Lecture, four hours; outside study, eight hours. Study of selected topics in biomedical engineering taught by resident and visiting faculty members. Letter grading.

299. Seminar: Biomedical Engineering Topics. (2)

Seminar, two hours; outside study, four hours. Designed for graduate biomedical engineering students. Seminar by leading academic and industrial biomedical engineers from UCLA, other universities, and biomedical engineering companies such as Baxter, Amgen, Medtronics, and Guidant on development and application of recent technological advances in the discipline. Exploration of cutting-edge developments and challenges in wound healing models, stem cell biology, angiogenesis, signal transduction, gene therapy, cDNA microarray technology, bioartificial cultivation, nano- and micro-hybrid devices, scaffold engineering, and bioinformatics. S/U grading. Mr. Wu (F,W,Sp)

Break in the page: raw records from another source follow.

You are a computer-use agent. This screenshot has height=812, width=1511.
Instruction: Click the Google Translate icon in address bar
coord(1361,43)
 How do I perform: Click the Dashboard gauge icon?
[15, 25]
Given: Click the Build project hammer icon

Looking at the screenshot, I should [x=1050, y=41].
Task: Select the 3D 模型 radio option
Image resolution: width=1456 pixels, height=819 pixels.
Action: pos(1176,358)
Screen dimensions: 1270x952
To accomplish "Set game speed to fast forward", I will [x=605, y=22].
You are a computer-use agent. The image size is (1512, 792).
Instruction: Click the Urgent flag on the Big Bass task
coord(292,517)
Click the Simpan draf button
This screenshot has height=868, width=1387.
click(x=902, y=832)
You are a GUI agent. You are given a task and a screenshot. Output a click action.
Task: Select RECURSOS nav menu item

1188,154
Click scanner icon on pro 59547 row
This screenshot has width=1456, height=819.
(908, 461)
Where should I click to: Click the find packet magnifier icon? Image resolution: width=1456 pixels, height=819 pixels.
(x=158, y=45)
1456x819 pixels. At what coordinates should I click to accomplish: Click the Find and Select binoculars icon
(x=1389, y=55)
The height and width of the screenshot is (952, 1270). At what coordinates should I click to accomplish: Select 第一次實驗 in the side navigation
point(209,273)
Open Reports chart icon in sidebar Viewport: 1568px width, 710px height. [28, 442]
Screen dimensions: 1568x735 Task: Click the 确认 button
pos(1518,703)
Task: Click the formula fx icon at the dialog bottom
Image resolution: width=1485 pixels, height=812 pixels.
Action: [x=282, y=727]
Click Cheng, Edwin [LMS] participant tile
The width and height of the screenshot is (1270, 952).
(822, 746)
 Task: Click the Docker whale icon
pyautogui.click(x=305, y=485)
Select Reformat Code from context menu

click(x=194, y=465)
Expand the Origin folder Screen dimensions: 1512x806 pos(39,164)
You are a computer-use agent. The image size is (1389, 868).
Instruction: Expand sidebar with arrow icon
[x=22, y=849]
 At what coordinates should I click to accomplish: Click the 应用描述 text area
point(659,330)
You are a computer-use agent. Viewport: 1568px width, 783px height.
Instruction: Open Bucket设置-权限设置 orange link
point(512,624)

375. Teaching Apprentice Practicum. (4)

Seminar, to be arranged. Preparation: apprentice personnel employment as teaching assistant, associate, or fellow. Teaching apprenticeship under active guidance and supervision of regular faculty member responsible for curriculum and instruction at UCLA. May be repeated for credit. S/U grading.

596. Directed Individual or Tutorial Studies. (2 to 8)

Tutorial, to be arranged. Limited to graduate biomedical engineering students. Petition forms to request enrollment may be obtained from program office. Supervised investigation of advanced technical problems. S/U grading.

597A. Preparation for M.S. Comprehensive Examination. (2 to 12)

Tutorial, to be arranged. Limited to graduate biomedical engineering students. Reading and preparation for M.S. comprehensive examination. S/U grading.

597B. Preparation for Ph.D. Preliminary Examinations. (2 to 16)

Tutorial, to be arranged. Limited to graduate biomedical engineering students. S/U grading.

597C. Preparation for Ph.D. Oral Qualifying Examination. (2 to 16)

Tutorial, to be arranged. Limited to graduate biomedical engineering students. Preparation for oral qualifying examination, including preliminary research on dissertation. S/U grading.

598. Research for and Preparation of M.S. Thesis. (2 to 12)

Tutorial, to be arranged. Limited to graduate biomedical engineering students. Supervised independent research for M.S. candidates, including thesis prospectus. S/U grading.

599. Research for and Preparation of Ph.D. Dissertation. (2 to 16)

Tutorial, to be arranged. Limited to graduate biomedical engineering students. Usually taken after students have been advanced to candidacy. S/U grading.